You are viewing this article in the archives. For the latest breaking news and updates in Ann Arbor and the surrounding area, see
Posted on Sun, Dec 4, 2011 : 5:39 a.m.

Pianist Barbara Nissman returning to U-M for unique celebration of Alberto Ginastera

By Susan Isaacs Nisbett


Barbara Nissman

More than 40 years ago, the esteemed pianist Barbara Nissman met the influential Argentinean composer Alberto Ginastera through his music: She had learned his Piano Concerto No. 1 as she satisfied the requirements for her doctor of musical arts degree at the University of Michigan, which she earned in 1969.

Meeting the composer himself followed soon after: She played that same concerto in 1970, with the University Symphony Orchestra, at a festival of contemporary music here.

A lifelong friendship ensued, and Nissmann became a major champion of Ginastera’s music. Over the years, she recorded his complete solo piano music and piano-chamber works, on the Pierian label. She was also the dedicatee of Ginastera’s final composition, the Third Piano Sonata, which Ginastera wrote shortly before his death in 1983.

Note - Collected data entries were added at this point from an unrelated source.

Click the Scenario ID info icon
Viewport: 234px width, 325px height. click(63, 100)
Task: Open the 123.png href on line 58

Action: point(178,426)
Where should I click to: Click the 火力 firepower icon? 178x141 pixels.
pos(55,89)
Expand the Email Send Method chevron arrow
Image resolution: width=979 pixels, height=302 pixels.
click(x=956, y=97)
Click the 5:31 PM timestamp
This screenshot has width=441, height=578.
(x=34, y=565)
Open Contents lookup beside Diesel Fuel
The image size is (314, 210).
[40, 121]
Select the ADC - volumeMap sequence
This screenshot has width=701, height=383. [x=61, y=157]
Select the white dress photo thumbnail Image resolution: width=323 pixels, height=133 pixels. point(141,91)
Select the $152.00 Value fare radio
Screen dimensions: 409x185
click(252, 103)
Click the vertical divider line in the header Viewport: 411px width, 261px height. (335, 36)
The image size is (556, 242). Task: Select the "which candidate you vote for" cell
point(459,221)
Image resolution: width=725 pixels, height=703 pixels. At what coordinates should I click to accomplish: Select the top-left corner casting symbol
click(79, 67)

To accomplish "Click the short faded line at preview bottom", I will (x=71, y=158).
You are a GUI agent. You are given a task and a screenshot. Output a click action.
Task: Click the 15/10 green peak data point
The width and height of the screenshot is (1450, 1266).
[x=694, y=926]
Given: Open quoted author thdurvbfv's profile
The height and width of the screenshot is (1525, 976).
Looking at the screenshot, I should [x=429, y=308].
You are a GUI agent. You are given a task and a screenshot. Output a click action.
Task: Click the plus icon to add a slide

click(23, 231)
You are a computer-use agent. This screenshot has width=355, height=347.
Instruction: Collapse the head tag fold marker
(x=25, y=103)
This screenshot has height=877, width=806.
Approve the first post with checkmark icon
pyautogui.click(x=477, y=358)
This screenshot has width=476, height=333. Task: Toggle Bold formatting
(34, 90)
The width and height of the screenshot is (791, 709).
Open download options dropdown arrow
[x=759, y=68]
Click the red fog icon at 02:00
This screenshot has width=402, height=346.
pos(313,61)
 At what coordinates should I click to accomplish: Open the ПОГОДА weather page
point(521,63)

Now, coming full circle, Nissman has the chance to enlarge her Ginastera catalog yet again, and to do so at her alma mater: Saturday evening at Hill Auditorium, she appears as soloist with the University Symphony Orchestra, conducted by Kenneth Kiesler, for a special evening featuring all three of the piano concertos Ginastera wrote.
Nissman, Kiesler and the USO are also recording the concerti, for release in early 2012 on the Pierian label.


"Viva Ginastera!"

  • Who: Barbara Nissman, piano, with the University Symphony Orchestra, Kenneth Kiesler, conductor.
  • What: All three of Ginastera’s piano concertos in one evening, part of a mini-festival/residency.
  • Where: Hill Auditorium, 825 N. University Ave.
  • When: Saturday, 8 p.m.; pre-concert lecture at 7:15 p.m.
  • How much: Free. For more information, go to
The concert, part of a larger “Viva Ginastera!” residency, is free and open to the public. The residency includes talks and lectures, by Nissman, Kiesler and others; and additional Ginastera concerts Friday evening at Hill Auditorium (U-M Percussion Ensemble and the University Philharmonia Orchestra) and Sunday evening at the School of Music (Michigan Chamber Players). All events are free and open to the public (see details below).

The concert Nissman solos in on Saturday evening is a blockbuster, and not just because she’s playing three concertos in one evening.

For one thing, it marks the official reintroduction of Ginastera's “Concierto Argentino, written in 1935 and later withdrawn by the composer. Aurora Nátola-Ginastera, the late widow of the composer, granted Barbara Nissman exclusivity to perform the work and to make its first official recording.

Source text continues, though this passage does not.